● **Task to carry out**
Reproduce word for word the rows between the line holding "Switch to Market Cap view" and the line holding "(x=51, y=6)", inclusive, and leave out the pictures.

● **Information shown**

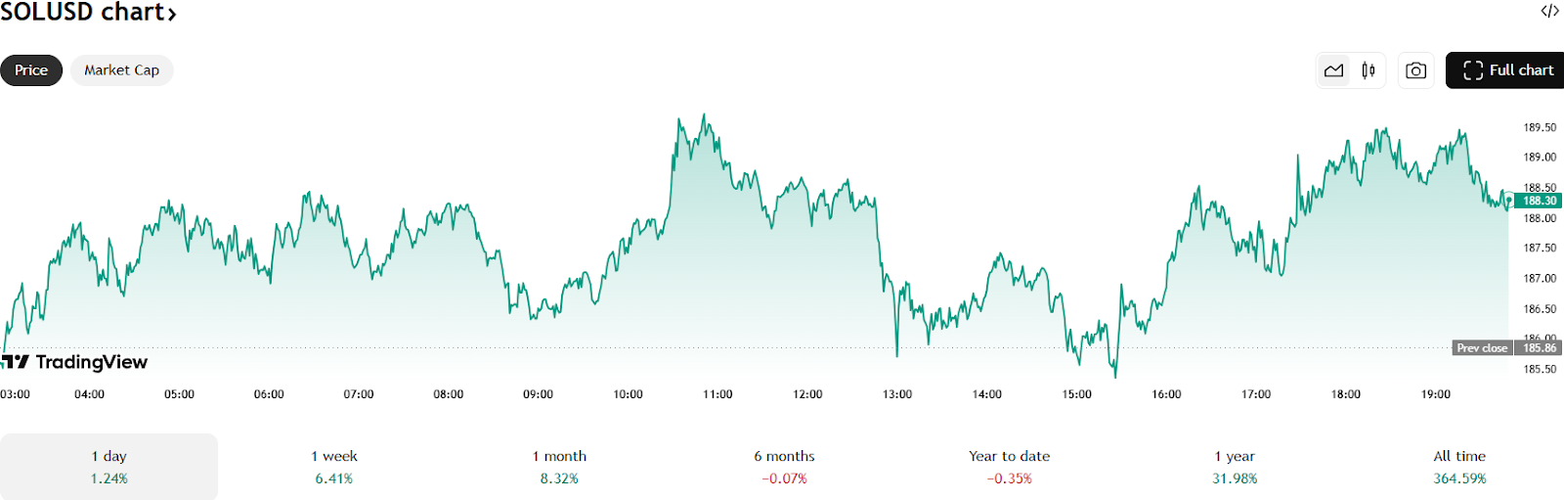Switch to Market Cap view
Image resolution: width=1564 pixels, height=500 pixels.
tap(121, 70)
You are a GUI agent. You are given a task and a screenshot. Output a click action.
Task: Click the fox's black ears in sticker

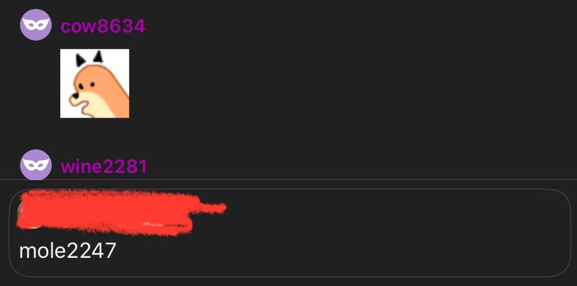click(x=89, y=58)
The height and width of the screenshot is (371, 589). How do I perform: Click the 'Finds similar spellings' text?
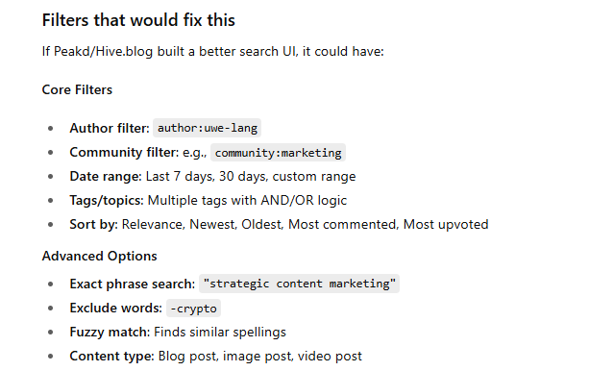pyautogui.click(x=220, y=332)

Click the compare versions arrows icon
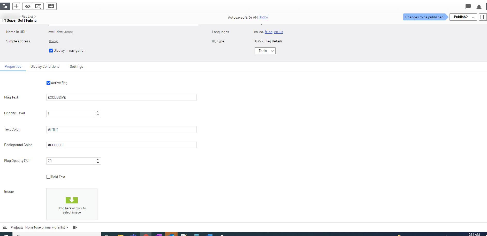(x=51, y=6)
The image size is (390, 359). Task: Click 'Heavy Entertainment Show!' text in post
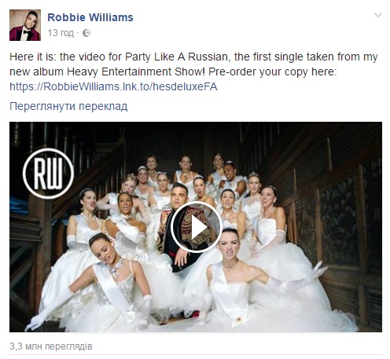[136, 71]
--
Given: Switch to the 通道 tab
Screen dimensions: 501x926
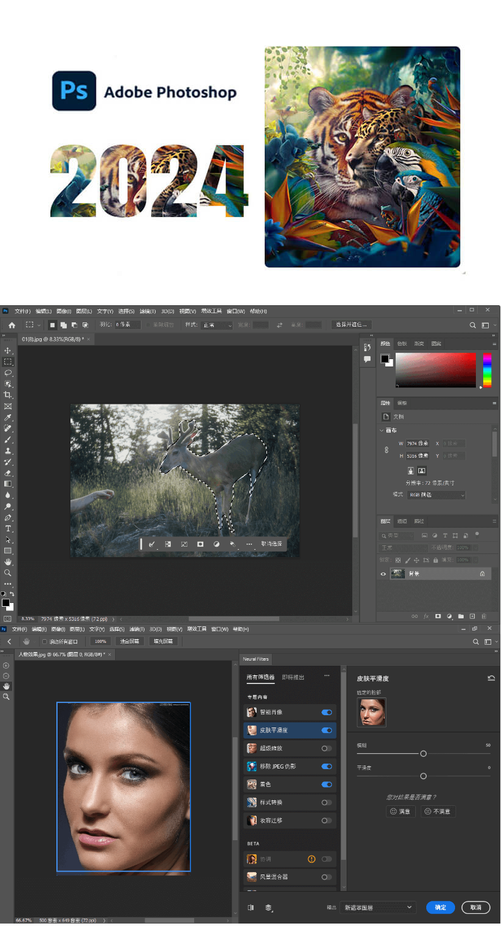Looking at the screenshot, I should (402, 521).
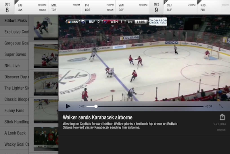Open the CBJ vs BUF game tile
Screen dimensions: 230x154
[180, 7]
==
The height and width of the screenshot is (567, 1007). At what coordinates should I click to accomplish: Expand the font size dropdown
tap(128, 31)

● **The reply**
Switch to Market Cap view
Image resolution: width=1564 pixels, height=500 pixels.
tap(121, 70)
You are a GUI agent. You are given a task and a screenshot. Output a click action.
Task: Click the fox's black ears in sticker

click(x=89, y=58)
The height and width of the screenshot is (371, 589). How do I perform: Click the 'Finds similar spellings' text?
pyautogui.click(x=220, y=332)

Click the compare versions arrows icon
(x=51, y=6)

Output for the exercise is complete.